I live in Poland, which (for the geographically indifferent) is right next to Germany. Actually, the city where I live, Wrocław, was once part of Germany, and it’s now just a couple hours to the German border from here. From living in this city for 5 years, I can tell you one thing with great emphasis: this is one super-grey area of the world. Actually, the weather at the moment reminds me of winter weather in Florida (my home state). I was looking at a lot of solar irradiation maps and stats just yesterday, and I happened to notice that Florida gets about twice as much average sunshine per day as Wrocław — I’m sure it’s the same across Germany. So, really, I am stunned when I think about how much solar power the country is producing relative to other countries (especially relative to the humungous and sunny USA).

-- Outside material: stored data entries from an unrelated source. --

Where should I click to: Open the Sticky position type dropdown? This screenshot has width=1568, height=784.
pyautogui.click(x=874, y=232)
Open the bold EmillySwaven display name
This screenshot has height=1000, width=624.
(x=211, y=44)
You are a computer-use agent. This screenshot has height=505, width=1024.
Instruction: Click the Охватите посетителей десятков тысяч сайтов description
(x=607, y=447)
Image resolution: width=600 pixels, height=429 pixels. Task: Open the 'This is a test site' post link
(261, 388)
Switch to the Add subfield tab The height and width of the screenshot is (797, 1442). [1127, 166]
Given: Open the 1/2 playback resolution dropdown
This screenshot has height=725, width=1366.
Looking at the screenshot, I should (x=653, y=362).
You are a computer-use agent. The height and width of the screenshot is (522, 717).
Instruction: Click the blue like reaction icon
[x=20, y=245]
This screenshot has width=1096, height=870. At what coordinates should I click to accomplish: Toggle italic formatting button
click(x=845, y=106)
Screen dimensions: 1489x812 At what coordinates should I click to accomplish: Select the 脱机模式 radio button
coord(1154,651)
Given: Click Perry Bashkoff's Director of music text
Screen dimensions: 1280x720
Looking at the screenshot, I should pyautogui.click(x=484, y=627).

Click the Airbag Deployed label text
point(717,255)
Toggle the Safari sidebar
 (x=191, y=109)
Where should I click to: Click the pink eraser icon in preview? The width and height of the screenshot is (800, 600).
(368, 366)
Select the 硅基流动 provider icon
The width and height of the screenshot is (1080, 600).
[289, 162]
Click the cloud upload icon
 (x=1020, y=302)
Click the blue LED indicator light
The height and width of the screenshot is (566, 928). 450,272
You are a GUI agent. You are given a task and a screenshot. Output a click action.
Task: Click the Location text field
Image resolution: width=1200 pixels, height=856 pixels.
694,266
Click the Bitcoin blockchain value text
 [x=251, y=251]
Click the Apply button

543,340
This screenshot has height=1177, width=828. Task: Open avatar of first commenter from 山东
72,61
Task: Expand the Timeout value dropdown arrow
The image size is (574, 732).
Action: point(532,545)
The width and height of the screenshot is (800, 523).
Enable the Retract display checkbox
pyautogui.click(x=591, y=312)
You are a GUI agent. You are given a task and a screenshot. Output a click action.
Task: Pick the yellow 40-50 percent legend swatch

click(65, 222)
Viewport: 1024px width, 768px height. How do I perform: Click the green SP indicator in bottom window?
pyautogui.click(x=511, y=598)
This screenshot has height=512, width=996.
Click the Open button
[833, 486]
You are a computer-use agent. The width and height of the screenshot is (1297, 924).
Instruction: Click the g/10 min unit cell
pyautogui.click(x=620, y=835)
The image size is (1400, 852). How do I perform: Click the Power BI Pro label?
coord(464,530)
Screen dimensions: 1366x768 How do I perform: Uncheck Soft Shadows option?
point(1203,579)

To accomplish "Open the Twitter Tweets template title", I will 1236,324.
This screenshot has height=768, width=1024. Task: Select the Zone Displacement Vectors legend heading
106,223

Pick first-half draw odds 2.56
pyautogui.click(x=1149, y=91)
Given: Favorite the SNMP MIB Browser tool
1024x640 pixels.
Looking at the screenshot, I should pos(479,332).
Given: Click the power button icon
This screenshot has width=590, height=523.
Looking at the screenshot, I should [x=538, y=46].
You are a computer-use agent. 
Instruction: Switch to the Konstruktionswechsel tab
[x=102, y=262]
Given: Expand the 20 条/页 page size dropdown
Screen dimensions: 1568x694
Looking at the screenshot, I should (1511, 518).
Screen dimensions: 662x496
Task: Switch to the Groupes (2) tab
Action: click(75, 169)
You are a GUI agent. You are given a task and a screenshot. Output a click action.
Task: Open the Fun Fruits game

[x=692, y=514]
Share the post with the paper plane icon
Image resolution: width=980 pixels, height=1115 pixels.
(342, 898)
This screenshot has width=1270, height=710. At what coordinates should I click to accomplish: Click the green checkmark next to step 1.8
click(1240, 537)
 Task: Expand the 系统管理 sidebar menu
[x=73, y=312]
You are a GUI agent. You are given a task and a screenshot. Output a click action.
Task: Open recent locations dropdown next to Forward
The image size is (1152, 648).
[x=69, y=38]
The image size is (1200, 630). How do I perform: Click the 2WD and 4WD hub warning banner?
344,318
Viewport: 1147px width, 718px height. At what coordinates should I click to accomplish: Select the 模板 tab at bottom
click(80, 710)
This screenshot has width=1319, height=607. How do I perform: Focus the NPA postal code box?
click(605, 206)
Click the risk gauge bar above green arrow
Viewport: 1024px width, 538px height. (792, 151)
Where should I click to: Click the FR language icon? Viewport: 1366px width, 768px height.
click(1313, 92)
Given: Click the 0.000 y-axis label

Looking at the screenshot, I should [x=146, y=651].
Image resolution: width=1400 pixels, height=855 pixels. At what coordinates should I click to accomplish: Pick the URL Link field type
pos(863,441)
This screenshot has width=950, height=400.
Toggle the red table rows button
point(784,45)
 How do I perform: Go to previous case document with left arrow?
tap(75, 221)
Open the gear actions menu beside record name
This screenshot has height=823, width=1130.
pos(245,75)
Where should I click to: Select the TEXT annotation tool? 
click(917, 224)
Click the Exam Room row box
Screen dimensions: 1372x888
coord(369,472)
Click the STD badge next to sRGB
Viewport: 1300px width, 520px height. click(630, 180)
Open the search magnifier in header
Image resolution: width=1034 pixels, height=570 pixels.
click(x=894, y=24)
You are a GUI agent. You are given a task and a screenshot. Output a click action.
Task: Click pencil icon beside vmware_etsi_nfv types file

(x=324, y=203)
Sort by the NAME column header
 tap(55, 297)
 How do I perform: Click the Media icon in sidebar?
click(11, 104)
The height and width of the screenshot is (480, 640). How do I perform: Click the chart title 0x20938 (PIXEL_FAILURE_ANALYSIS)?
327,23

It was just reported the other day that Germany has broken its monthly solar power generation record yet again. In July, the super-grey country rose above 5.1 TWh of electricity from solar panel systems. That’s according to the latest data from the EEX Transparency Platform.

That actually beats the 5 TWh of electricity from wind turbines that the country logged in January (it’s also a wind power leader, in case you weren’t aware).

More emphatically, that crushes the 0.764 TWh of electricity solar PV and solar thermal systems produced in the US in May 2013 (the latest month for which we have data) as well as the 0.522 TWh produced in the US in July 2012.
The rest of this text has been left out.